When eleven patient indicators are used as input, the Tables 5 and 6 show that the prediction results of IAOA-DBN, AOA-DBN, SSA-DBN, PSO-DBN, BES-DBN, IAOA-SVM, and IAOA-BPNN are 89.66%, 87.46%, 88.14%, 86.78%, 87.29%, 86.27%, and 86.61%, respectively. When all patient indicators are used as input, Table 7 shows that the prediction results of IAOA-DBN, AOA-DBN, SSA-DBN, PSO-DBN, BES-DBN, IAOA-SVM, and IAOA-BPNN are 88.13%, 86.24%, 86.93%, 85.46%, 86.12%, 85.19%, and 85.32%, respectively. The comparison shows that IAOA-DBN has a high accuracy rate and can accurately predict the five-year survival rate of ESCC patients. In addition, when the input to the model is eleven indicators, the prediction results are better than using all indicators. Therefore, the MRMR-IAOA-DBN model proposed in this paper can better predict the five-year survival of patients with ESCC.

To better demonstrate the effectiveness of the proposed model, the Wisconsin Diagnostic Breast Cancer (WBCD) dataset is used for testing. In Wisconsin Diagnostic Breast Cancer (WBCD) dataset, 30 indexes of patients are used as input, and the benign and malignant tumors of patients are used as output. The dataset is divided into ten parts, and the tenfold cross-validation method is used to verify the performance of the model. The test results are shown in Table 8. From the test results, it can be seen that IAOA-DBN has higher prediction accuracy than other models. Therefore, the survival prediction model proposed in this paper can effectively predict the prognosis of cancer patients.

Table 8.

Comparison of the results of different algorithms.

Algorithm	10-fold cross-validation accuracy
IAOA-DBN	97.538%
AOA-DBN	96.974%
SSA-DBN	97.177%
PSO-DBN	96.629%
BES-DBN	96.829%
IAOA-SVM	95.602%
IAOA-BPNN	95.038%

5. Conclusions

A novel survival prediction model for patients with ESCC is presented in this paper. Firstly, a minimum redundancy and maximum relevancy algorithm is used to screen out indicators significantly correlated with survival in patients, which is validated by the Cox regression analysis. Secondly, an IAOA-DBN model is proposed. The model uses IAOA to optimize the parameters in the DBN training process, which improves the stability and classification accuracy of the DBN model. Finally, the model is applied to the survival prediction model for patients with ESCC. The results of comparison with four methods verify the validity and superiority of the model. The key conclusions are expressed as follows.

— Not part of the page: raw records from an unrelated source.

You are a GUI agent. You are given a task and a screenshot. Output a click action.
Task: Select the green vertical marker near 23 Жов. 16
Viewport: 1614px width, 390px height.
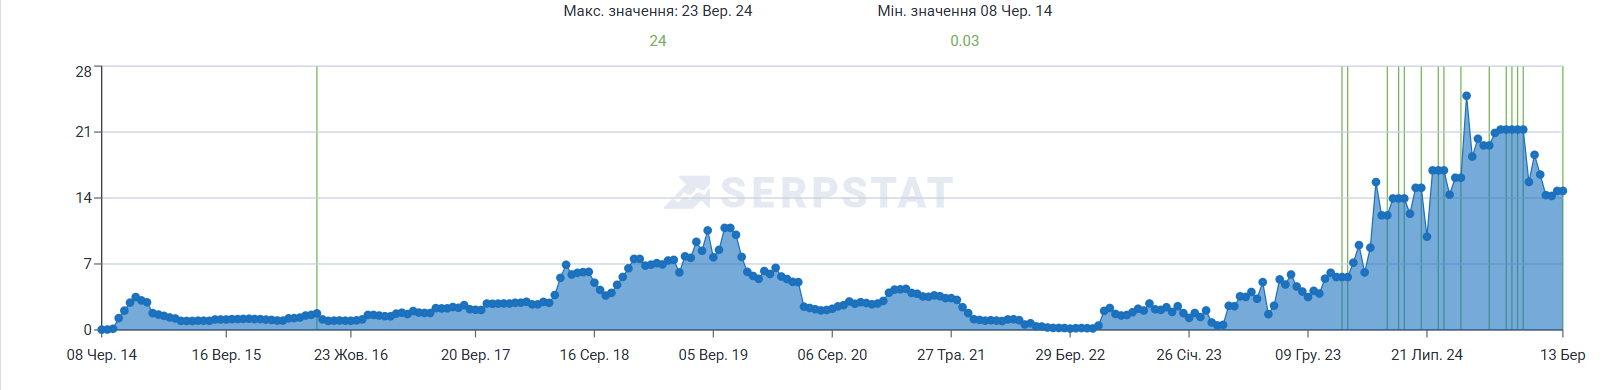pos(317,198)
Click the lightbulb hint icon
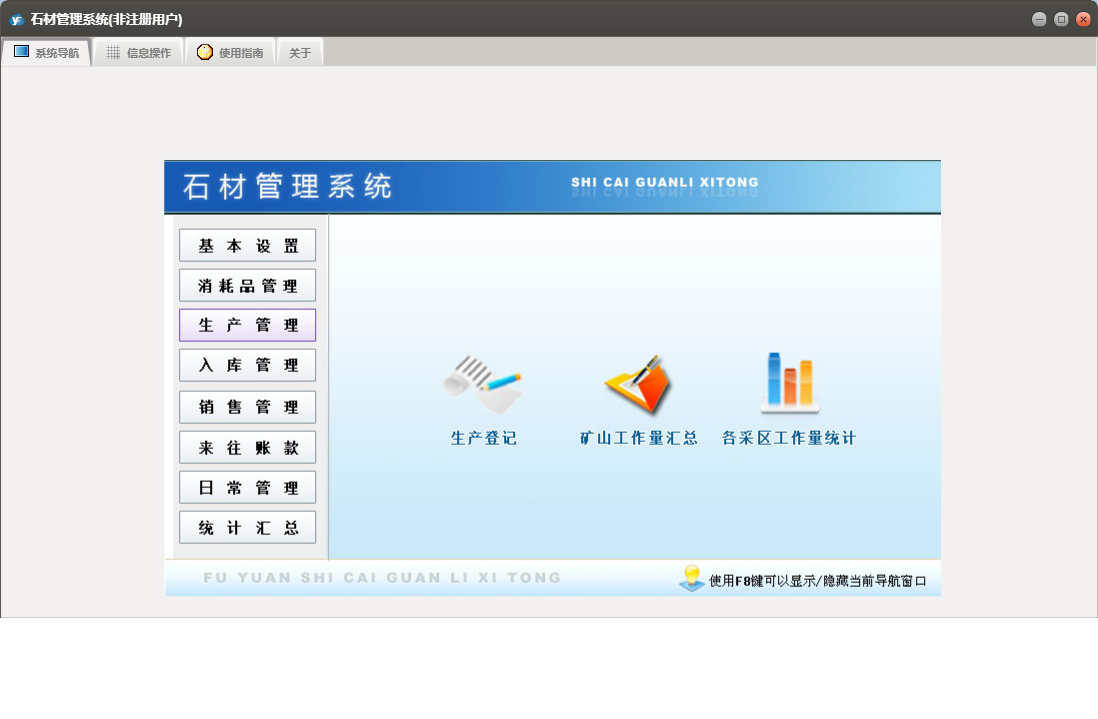 (x=691, y=578)
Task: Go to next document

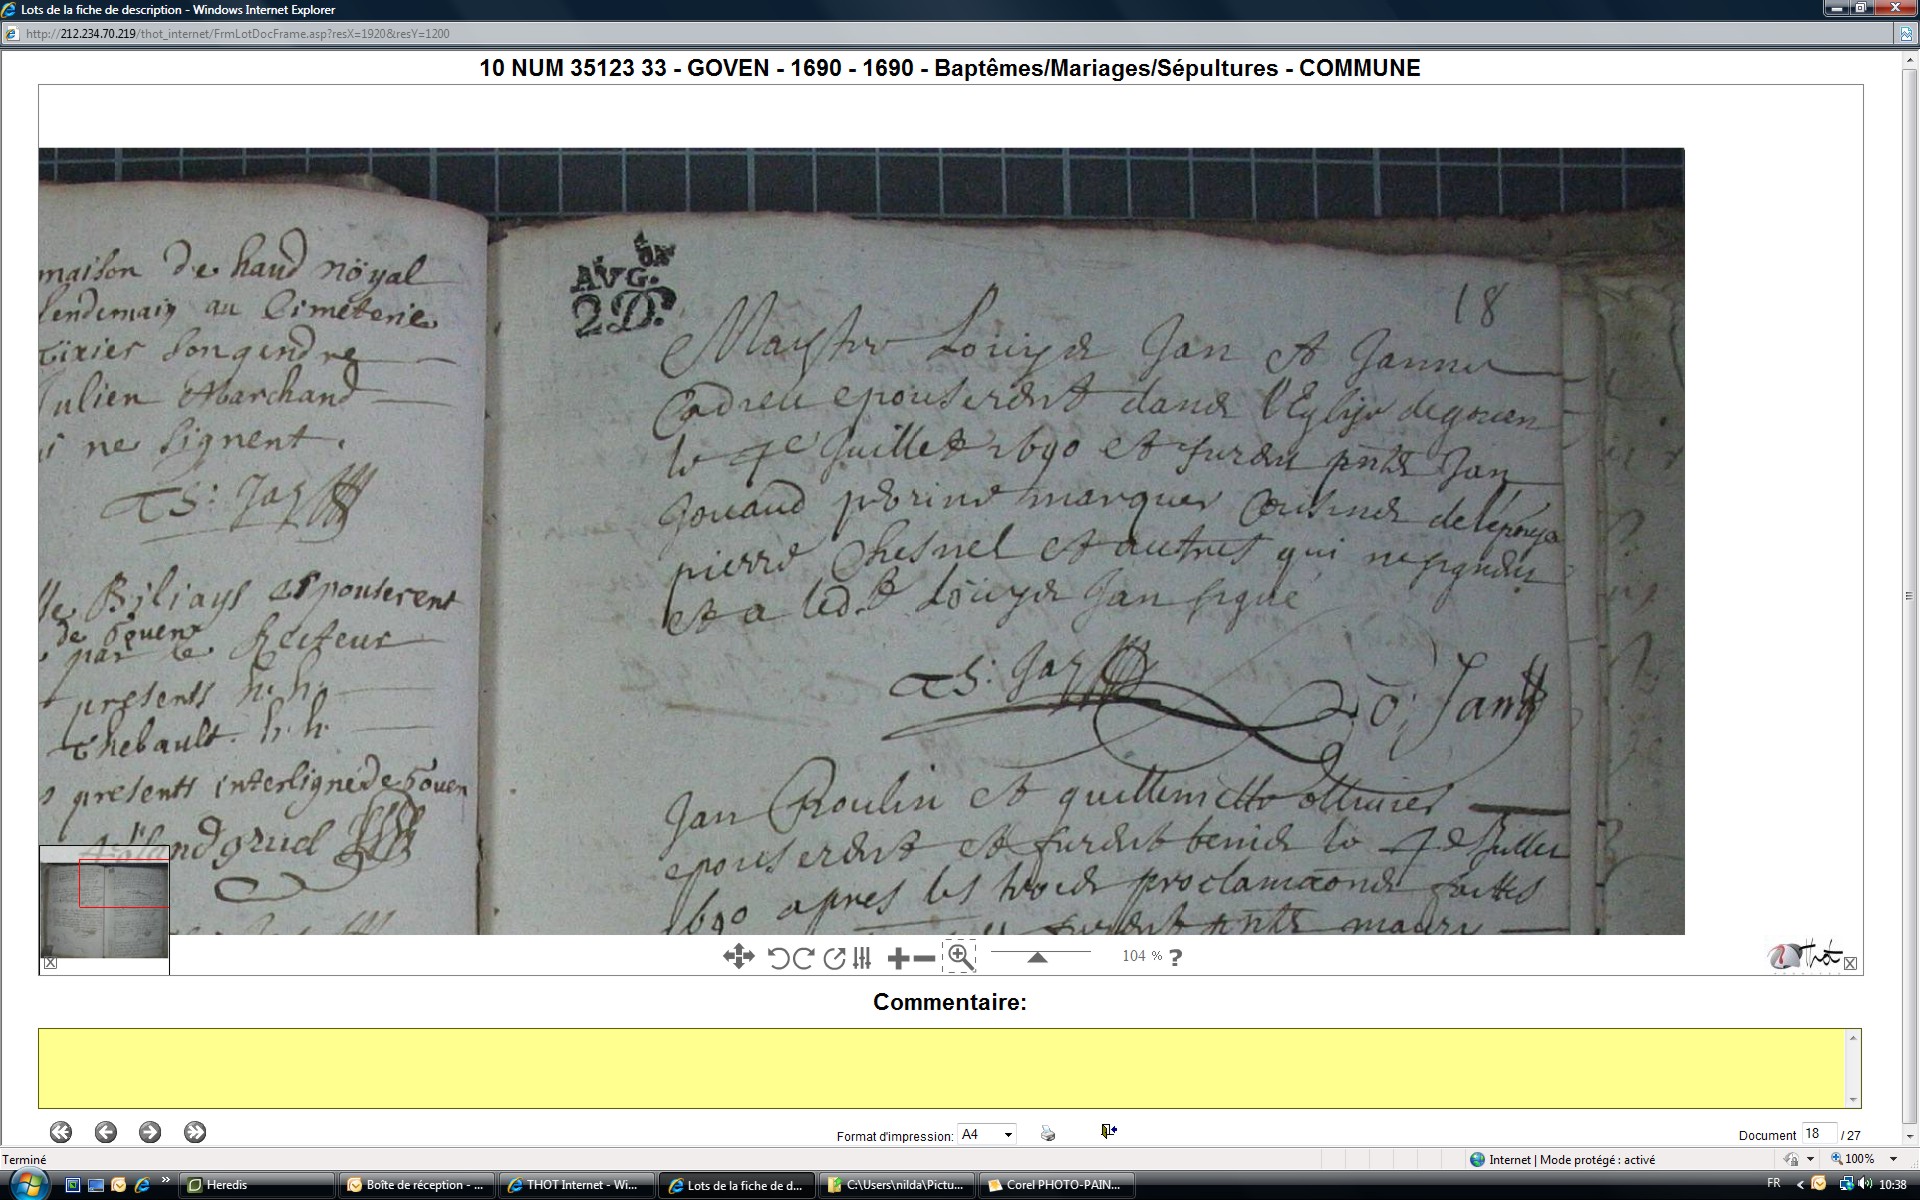Action: [150, 1132]
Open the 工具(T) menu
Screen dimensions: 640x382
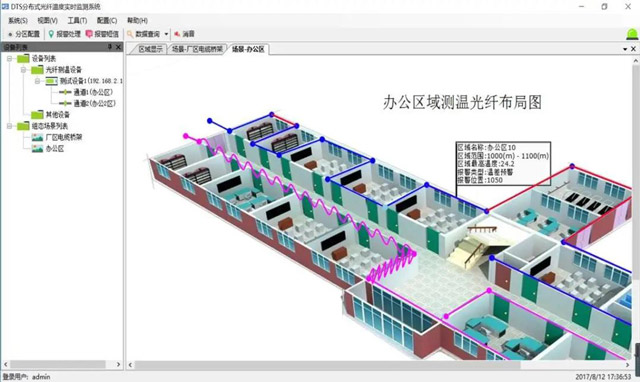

1. The patients' clinical indicators are ranked by importance using the minimum redundancy and maximum relevancy algorithm, and a new subset of features is selected. The experimental results show that the new feature subset is with better prediction results than the all-feature set

2. Aiming at the problem that poor convergence accuracy and easy to fall into local optimum of AOA, an improved AOA (IAOA) is proposed in this paper. The experimental results show that the improved strategy proposed in this paper improves the performance of AOA to a certain extent

3. The learning rate α and batch size β of DBN are optimized using IAOA to obtain the optimal parameters, which improved the classification prediction accuracy and stability of the DBN model. Compared with AOA-DBN, SSA-DBN, PSO-DBN, and BES-DBN, the results verify the effectiveness and superiority of the IAOA-DBN model

Data Availability

The datasets presented in this article are not readily available because the data used in the study are private and confidential data. Requests to access the datasets should be directed to Junwei Sun, junweisun@yeah.net.

Conflicts of Interest

The authors declare that the research was conducted in the absence of any commercial or financial relationships that could be construed as a potential conflict of interest.